I was quite surprised by the idea that the majority of our trainees do not end up in academia. Did this surprise you?
It is 2012. The trends have been unrelenting since the 70s. Fewer PhDs landing jobs within three years of defending. More taking postdoctoral “training” slots. Those postdoctoral stints lengthening in time. The increasing age of the time to first R01 award. People bailing the hell out of this racket because they can’t see a path to the success they wanted.
How can someone this high in the NIH, someone who has the responsibility to oversee all the F32/F31/T32 training mechanisms, be this utterly clueless about what time it is on the streets?
How?
This kind of incompetence is just mind blowing.

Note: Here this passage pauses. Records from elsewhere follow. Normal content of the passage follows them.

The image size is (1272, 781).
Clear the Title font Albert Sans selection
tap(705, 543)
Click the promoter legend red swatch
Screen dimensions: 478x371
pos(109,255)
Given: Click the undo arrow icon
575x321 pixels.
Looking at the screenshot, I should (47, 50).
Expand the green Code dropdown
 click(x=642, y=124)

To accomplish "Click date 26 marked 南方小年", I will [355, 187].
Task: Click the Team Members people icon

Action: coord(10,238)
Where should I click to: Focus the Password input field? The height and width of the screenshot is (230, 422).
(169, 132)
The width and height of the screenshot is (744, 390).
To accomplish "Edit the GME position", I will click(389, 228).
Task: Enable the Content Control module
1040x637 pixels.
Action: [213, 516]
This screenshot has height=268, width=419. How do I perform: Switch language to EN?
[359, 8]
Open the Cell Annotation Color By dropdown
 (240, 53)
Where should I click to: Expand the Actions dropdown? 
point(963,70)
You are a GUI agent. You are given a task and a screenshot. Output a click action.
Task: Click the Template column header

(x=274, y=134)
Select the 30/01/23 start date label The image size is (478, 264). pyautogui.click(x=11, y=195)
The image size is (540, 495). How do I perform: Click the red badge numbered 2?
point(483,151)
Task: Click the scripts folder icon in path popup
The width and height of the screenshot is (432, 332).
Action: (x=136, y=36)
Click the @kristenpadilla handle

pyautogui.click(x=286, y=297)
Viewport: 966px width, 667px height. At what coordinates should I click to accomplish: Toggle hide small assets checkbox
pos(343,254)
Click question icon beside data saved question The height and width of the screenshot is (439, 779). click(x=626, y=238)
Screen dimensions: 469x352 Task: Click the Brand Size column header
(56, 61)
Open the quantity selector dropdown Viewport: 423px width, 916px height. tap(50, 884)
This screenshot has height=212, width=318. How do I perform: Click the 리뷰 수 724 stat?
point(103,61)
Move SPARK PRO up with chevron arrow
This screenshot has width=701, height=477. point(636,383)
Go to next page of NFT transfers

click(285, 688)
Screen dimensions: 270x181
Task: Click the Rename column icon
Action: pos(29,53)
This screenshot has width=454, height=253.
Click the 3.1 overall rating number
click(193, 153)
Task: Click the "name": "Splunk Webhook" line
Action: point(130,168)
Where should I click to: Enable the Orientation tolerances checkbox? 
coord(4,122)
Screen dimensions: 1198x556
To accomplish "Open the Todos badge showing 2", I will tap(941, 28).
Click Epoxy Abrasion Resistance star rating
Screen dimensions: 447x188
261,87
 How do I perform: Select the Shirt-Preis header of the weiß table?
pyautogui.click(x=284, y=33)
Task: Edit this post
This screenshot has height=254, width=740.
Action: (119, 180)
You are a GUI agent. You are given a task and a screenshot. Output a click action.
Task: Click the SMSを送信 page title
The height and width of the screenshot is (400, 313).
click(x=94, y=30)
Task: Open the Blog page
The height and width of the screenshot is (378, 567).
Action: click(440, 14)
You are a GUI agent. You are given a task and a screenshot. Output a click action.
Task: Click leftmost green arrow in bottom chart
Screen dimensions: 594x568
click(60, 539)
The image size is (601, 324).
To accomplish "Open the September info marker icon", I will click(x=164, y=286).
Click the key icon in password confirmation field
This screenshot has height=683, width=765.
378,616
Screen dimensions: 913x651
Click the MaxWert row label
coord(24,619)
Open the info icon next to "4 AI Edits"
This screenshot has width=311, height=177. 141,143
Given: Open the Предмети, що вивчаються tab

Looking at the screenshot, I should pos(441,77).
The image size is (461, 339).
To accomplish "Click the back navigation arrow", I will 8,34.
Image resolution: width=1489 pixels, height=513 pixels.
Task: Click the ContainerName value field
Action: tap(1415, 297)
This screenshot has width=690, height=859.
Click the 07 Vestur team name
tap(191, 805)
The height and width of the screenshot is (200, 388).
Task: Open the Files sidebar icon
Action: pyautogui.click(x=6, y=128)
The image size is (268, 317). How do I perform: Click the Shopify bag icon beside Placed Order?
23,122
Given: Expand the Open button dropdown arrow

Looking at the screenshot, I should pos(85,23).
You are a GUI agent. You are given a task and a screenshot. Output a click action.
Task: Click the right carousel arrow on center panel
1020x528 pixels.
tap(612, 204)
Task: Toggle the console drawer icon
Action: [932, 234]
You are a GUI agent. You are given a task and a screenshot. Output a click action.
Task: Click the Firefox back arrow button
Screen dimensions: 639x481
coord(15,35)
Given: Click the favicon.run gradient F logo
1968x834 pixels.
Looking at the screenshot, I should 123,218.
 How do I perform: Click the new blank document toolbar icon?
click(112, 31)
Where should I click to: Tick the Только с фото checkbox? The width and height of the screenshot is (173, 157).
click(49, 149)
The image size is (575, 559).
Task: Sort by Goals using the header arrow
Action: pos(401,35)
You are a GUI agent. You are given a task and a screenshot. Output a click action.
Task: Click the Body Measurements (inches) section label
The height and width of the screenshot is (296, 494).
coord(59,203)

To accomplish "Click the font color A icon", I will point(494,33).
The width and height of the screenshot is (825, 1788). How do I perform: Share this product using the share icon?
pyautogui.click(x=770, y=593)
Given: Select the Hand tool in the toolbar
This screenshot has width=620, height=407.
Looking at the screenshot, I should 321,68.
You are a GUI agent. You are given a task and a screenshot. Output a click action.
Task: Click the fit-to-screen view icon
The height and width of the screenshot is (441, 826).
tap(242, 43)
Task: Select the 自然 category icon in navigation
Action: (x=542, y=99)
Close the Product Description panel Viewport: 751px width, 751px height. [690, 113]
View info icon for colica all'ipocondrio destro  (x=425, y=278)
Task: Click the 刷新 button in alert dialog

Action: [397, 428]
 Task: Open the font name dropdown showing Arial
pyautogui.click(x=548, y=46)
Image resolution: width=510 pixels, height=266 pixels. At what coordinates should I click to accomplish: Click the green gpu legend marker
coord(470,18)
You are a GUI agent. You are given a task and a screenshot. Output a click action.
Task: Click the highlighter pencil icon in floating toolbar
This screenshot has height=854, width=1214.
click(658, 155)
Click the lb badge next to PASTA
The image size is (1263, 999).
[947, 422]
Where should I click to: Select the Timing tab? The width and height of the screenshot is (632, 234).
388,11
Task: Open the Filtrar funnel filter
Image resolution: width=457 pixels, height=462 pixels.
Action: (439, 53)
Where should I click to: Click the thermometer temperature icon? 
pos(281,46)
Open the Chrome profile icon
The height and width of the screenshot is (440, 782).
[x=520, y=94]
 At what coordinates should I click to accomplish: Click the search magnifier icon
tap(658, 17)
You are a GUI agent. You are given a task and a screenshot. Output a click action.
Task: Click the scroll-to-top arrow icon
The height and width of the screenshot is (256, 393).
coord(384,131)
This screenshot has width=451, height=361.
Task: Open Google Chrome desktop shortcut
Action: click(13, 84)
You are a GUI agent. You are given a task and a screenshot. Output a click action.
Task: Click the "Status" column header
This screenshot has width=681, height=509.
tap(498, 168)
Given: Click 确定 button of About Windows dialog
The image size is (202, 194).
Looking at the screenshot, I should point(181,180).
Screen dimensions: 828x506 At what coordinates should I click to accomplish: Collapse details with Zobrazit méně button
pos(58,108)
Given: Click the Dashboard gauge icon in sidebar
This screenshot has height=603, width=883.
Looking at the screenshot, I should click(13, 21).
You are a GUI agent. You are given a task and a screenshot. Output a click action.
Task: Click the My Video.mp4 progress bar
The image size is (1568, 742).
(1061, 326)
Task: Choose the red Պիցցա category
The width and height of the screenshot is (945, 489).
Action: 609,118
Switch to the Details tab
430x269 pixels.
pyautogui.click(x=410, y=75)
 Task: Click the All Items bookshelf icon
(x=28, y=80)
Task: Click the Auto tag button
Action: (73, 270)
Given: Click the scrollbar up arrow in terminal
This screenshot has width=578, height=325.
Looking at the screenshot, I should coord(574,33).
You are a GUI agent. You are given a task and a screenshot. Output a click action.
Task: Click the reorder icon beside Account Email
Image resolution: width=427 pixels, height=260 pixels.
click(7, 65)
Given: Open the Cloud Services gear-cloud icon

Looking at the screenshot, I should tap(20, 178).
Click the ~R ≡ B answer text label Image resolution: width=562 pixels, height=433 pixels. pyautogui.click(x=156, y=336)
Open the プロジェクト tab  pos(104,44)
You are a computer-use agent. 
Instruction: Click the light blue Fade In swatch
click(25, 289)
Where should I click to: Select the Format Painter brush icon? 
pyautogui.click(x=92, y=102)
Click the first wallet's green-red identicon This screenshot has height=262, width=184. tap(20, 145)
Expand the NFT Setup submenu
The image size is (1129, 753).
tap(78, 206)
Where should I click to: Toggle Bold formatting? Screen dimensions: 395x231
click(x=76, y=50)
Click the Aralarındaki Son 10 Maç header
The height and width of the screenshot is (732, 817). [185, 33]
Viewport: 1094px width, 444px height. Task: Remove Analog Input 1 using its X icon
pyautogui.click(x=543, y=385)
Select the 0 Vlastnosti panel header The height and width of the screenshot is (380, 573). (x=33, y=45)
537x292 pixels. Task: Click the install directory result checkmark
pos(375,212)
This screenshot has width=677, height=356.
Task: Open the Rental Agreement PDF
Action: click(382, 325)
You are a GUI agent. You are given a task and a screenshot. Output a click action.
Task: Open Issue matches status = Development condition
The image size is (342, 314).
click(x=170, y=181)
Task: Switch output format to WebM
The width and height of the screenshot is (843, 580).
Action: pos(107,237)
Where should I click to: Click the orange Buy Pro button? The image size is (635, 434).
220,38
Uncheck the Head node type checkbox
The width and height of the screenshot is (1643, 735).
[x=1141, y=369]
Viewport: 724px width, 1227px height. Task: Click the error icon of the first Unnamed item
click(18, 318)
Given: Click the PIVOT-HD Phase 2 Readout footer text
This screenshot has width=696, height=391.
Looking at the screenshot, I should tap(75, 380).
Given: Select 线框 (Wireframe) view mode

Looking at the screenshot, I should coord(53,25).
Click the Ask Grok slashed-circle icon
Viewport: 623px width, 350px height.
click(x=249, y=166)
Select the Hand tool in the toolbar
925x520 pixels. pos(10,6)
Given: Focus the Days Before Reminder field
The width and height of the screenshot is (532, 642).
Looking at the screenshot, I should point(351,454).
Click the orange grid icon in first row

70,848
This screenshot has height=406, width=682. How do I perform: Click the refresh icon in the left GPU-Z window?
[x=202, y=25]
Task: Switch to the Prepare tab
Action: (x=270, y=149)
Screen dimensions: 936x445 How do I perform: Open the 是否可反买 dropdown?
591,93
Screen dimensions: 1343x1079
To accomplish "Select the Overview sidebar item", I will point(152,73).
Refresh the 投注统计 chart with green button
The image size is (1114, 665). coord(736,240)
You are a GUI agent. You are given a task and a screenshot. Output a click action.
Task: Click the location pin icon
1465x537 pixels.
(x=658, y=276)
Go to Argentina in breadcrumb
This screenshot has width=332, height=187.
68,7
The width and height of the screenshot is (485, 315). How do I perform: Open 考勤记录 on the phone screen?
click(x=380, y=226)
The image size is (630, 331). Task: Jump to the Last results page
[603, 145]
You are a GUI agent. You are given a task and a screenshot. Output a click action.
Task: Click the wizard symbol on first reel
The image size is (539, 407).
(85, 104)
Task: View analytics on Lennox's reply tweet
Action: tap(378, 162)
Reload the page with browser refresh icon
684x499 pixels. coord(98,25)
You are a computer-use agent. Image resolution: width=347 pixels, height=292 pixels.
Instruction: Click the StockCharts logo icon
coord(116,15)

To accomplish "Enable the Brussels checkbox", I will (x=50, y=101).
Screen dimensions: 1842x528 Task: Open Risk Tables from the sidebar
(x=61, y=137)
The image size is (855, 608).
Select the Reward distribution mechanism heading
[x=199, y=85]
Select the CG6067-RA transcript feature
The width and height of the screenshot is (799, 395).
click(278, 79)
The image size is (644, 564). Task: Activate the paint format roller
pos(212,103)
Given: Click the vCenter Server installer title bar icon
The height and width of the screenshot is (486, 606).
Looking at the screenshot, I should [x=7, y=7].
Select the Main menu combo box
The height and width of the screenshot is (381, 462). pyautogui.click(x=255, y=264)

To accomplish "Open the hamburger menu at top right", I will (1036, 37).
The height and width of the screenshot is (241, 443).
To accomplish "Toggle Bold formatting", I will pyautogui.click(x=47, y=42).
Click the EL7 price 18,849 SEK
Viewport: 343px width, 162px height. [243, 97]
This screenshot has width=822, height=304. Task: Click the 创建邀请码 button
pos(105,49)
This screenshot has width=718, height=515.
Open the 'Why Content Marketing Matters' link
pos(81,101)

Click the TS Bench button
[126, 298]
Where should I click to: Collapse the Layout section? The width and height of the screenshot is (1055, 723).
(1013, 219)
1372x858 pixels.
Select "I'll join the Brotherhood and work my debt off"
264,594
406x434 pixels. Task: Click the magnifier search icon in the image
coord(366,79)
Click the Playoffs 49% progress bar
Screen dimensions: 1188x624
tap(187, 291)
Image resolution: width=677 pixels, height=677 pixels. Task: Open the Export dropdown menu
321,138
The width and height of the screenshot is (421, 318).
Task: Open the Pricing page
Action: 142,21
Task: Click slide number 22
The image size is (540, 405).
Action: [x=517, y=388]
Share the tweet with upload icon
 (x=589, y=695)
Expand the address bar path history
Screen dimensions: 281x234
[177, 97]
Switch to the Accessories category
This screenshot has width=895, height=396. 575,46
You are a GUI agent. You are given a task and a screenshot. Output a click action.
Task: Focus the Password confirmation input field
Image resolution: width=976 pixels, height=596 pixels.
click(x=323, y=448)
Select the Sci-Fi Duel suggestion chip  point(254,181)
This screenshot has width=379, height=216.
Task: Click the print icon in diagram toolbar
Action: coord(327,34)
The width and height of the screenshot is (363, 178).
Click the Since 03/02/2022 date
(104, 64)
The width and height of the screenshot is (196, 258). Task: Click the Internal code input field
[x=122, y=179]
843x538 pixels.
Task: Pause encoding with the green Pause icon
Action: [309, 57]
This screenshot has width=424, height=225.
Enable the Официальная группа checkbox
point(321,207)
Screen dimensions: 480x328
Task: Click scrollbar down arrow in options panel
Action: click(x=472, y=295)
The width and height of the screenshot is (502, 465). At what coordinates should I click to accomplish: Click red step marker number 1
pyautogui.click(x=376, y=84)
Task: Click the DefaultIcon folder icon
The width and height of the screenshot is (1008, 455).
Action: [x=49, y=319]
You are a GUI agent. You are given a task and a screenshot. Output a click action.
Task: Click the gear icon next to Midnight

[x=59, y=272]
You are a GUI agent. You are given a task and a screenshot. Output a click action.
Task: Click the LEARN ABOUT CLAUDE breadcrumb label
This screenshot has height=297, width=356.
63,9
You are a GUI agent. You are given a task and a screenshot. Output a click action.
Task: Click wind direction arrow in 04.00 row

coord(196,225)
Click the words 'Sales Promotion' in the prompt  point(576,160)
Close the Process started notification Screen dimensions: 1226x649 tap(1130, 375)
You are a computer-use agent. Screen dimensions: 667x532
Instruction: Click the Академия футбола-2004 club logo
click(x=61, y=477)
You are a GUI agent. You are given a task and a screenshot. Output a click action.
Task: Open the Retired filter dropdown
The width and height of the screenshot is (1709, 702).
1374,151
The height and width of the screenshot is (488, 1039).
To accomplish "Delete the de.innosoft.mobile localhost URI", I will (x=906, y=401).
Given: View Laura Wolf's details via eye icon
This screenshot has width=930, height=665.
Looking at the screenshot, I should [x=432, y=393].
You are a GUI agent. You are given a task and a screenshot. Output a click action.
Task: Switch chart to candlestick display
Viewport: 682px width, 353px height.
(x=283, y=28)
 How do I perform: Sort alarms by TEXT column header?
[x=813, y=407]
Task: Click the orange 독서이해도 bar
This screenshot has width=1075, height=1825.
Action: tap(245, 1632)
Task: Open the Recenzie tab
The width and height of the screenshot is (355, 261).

But you know what? It’s familiar. The NIH likewise didn’t seem to have any clue the only “New Investigators” getting decent scores were not young or early stage but rather grizzled researchers who happened to have funding from DOD, NSF, CDC, other federal or big private funders or just moved to the US from other countries. They had no idea, apparently, that the A2 queing/traffic pattern phenomenon was developing. R21 demands for prelim data. Failure of R29/FIRST winners to blossom as expected. Etc. They can’t even work out that clinical K-level mentored trainees fall out of the pipeline because they can just go back to doctoring. Their response to the growing soft-money “deal” was “well you shouldn’t take a job at a place like that if they aren’t going to support you!”.
So yeah, I’m used to this.
But it still gasts my flabber when the latest bit of unexplicable ignorance is revealed.